JACKSONVILLE, Fla. – A worsening power-grid crisis in Cuba has left millions without steady electricity, water and, in some areas, medical care, prompting worry among Cuban families living in Jacksonville who cannot reach loved ones on the island.

Mildred Sanchez said she has not heard from relatives in Cuba in days and that the lack of power has made basic needs — refrigeration, clean water and food — unreliable.

“It’s been four days since I’ve heard anything from them,” said Sanchez.

Sanchez emigrated in 2014 with her husband and two daughters and said she had kept in regular contact with aunts, uncles, brothers and sisters until the recent blackout.

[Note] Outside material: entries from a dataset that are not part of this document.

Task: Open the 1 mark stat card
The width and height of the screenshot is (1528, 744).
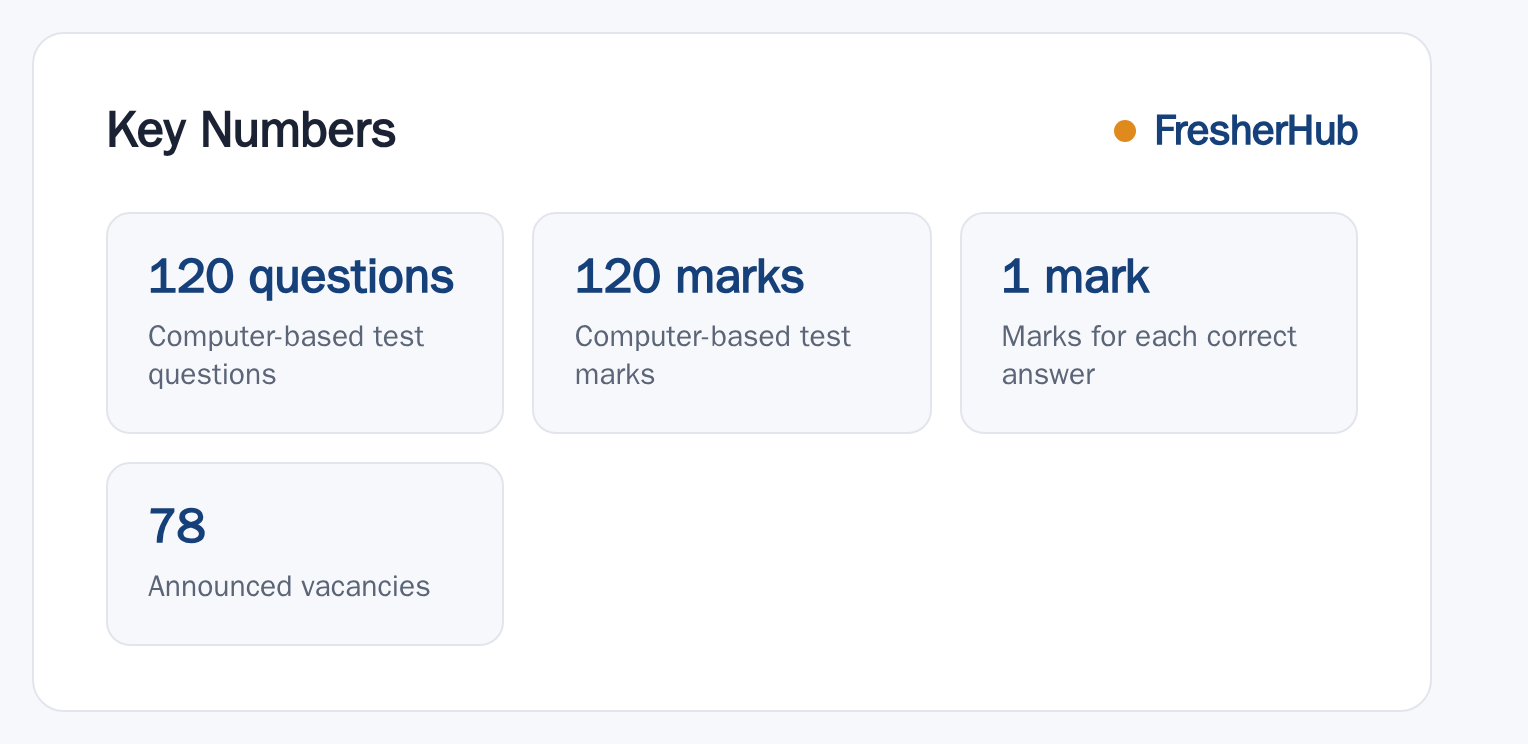Action: click(1159, 323)
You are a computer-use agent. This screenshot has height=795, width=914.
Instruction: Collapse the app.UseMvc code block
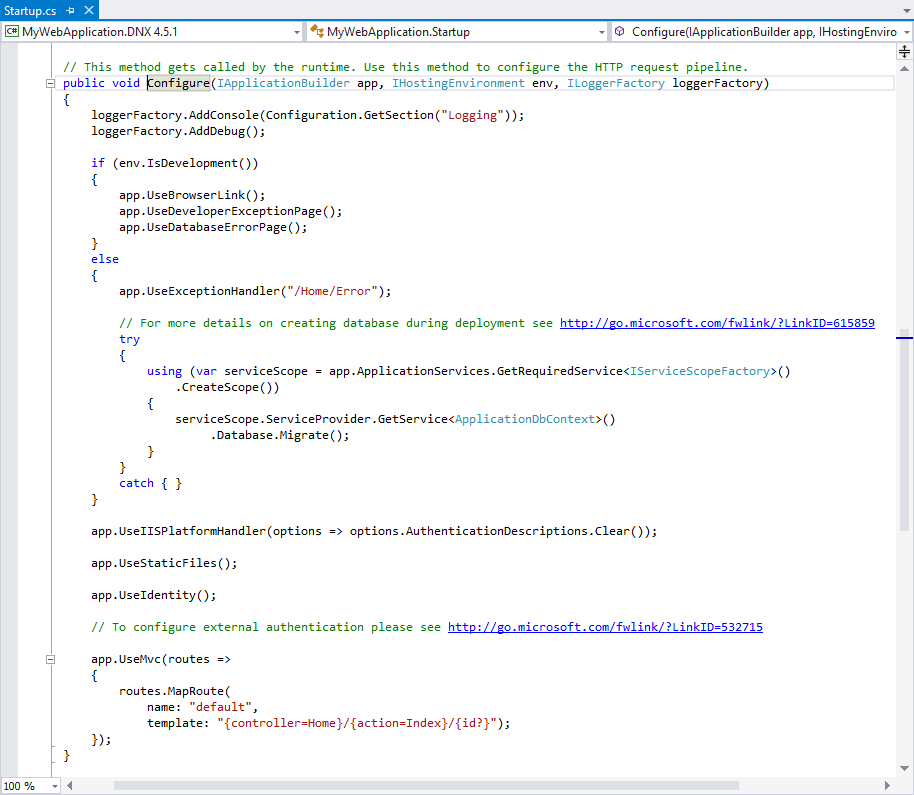pos(50,659)
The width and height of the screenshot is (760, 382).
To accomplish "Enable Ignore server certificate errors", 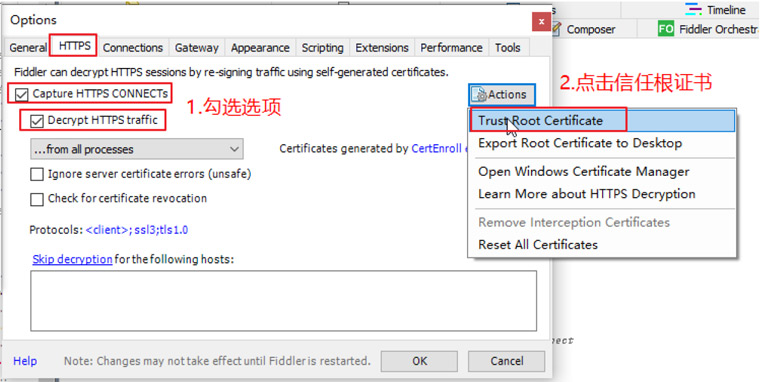I will [x=37, y=174].
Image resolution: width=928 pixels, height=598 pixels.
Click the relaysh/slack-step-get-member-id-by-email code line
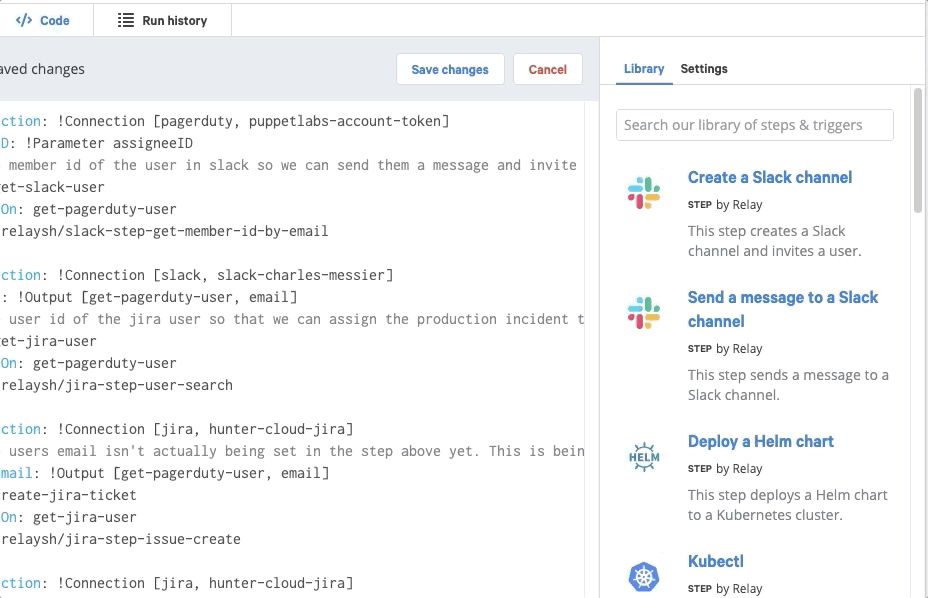click(164, 231)
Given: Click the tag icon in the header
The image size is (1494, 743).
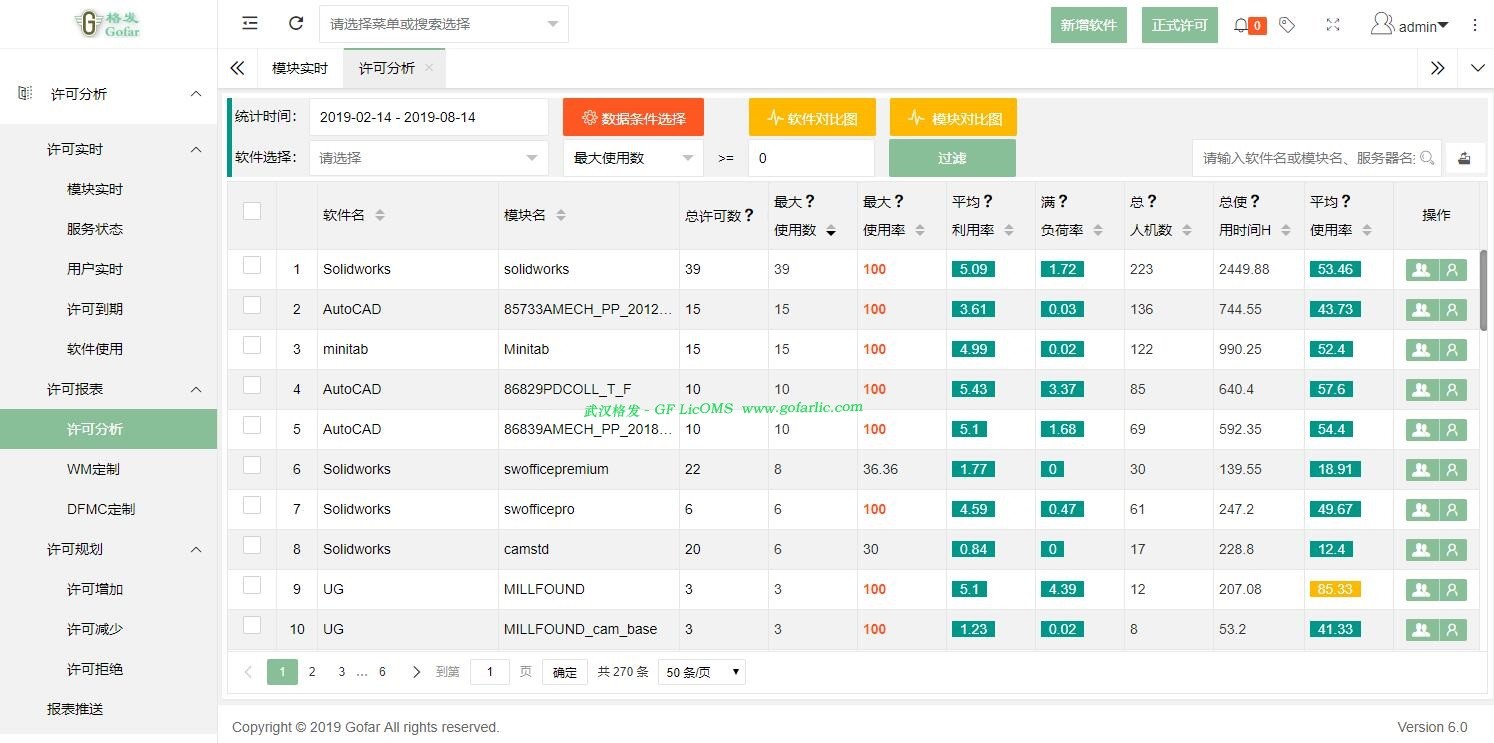Looking at the screenshot, I should (1287, 25).
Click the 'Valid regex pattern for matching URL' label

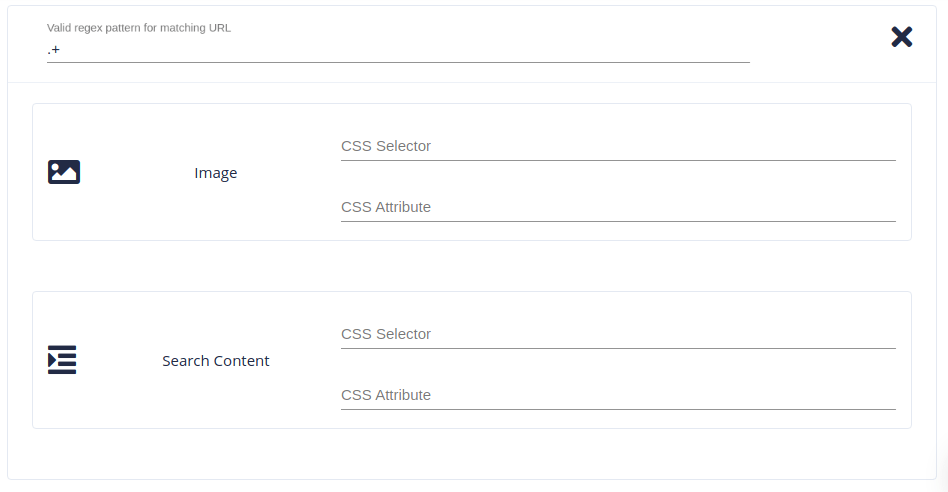139,28
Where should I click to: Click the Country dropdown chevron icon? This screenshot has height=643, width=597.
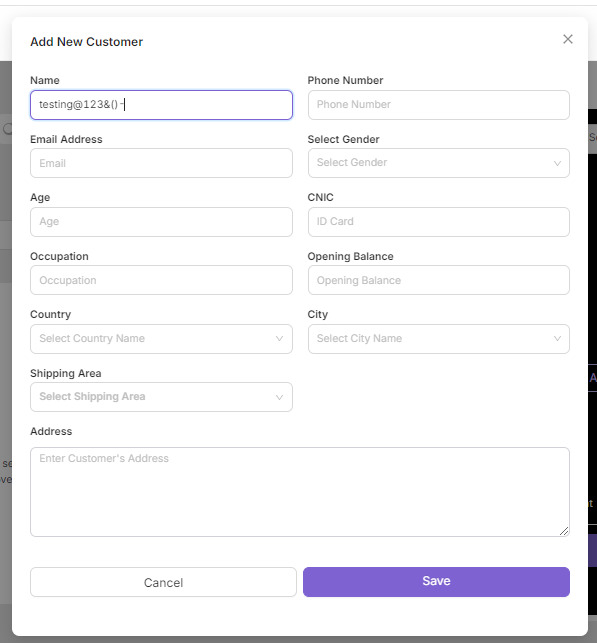279,339
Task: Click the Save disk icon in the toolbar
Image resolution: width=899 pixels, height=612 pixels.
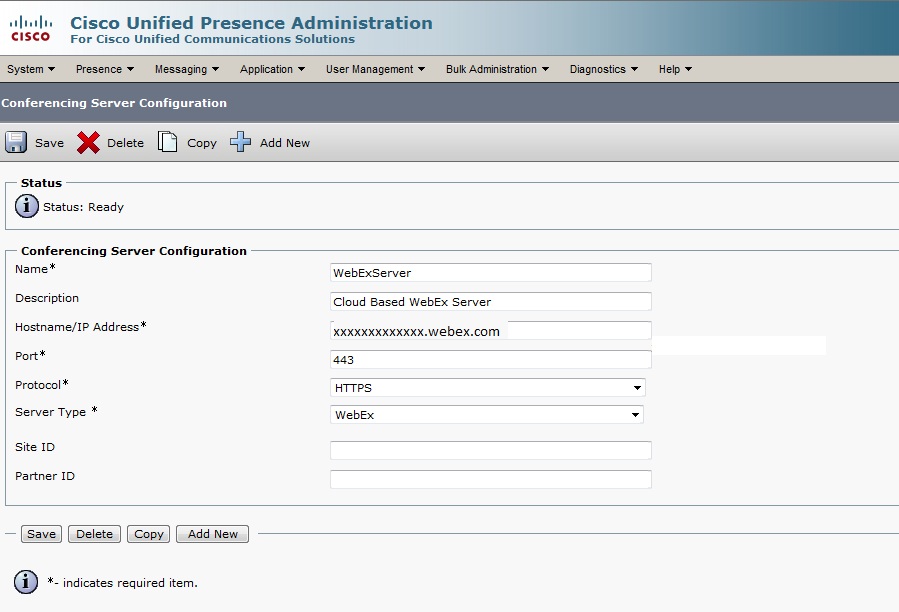Action: coord(17,142)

She described living conditions on the island as “catastrophic” and said food scarcity has become more acute because refrigeration is unavailable.

People spend the night in the dark on the Malecon during a blackout in Havana, Cuba, Saturday, March 21, 2026. (AP Photo/Ramon Espinosa) (Copyright 2026 The Associated Press. All right reserved)

Sanchez said families fear food will spoil quickly and that staples such as chicken are harder to find. She described the emotional strain of watching family members go hungry from afar.

“It’s really sad to know that you have a plate of food here and it’s easy, and you don’t think twice about it. To know that your family, your aunts that raised you, your brothers that were born with you and grew up with you, that all of you had a life together, and now you know that they don’t have anything to eat. They don’t even have a piece of bread, not even a piece of bread, because that kind of life doesn’t exist for them,” she said.

Local immigrants organized a gathering on Sunday to call attention to conditions on the island and to push for greater awareness and unity among the Cuban community in Jacksonville.

“The people [are] asking for a change of the government,” said Yoarlene Rodriguez, a Jacksonville resident. “There is no human rights, freedom of speech, you can’t believe different than the government because of that. You can go to jail even [being a] minor.”

Officials and experts say Cuba’s power failures stem from a mix of aging infrastructure, limited fuel imports and growing international pressure.

The report provided in the source material links new pressure to U.S. restrictions on fuel shipments connected to a separate international incident, a claim that needs verification.

For families in Jacksonville, the crisis is personal and immediate: Unanswered calls, concern for elderly relatives and anxiety over how long the outages will last.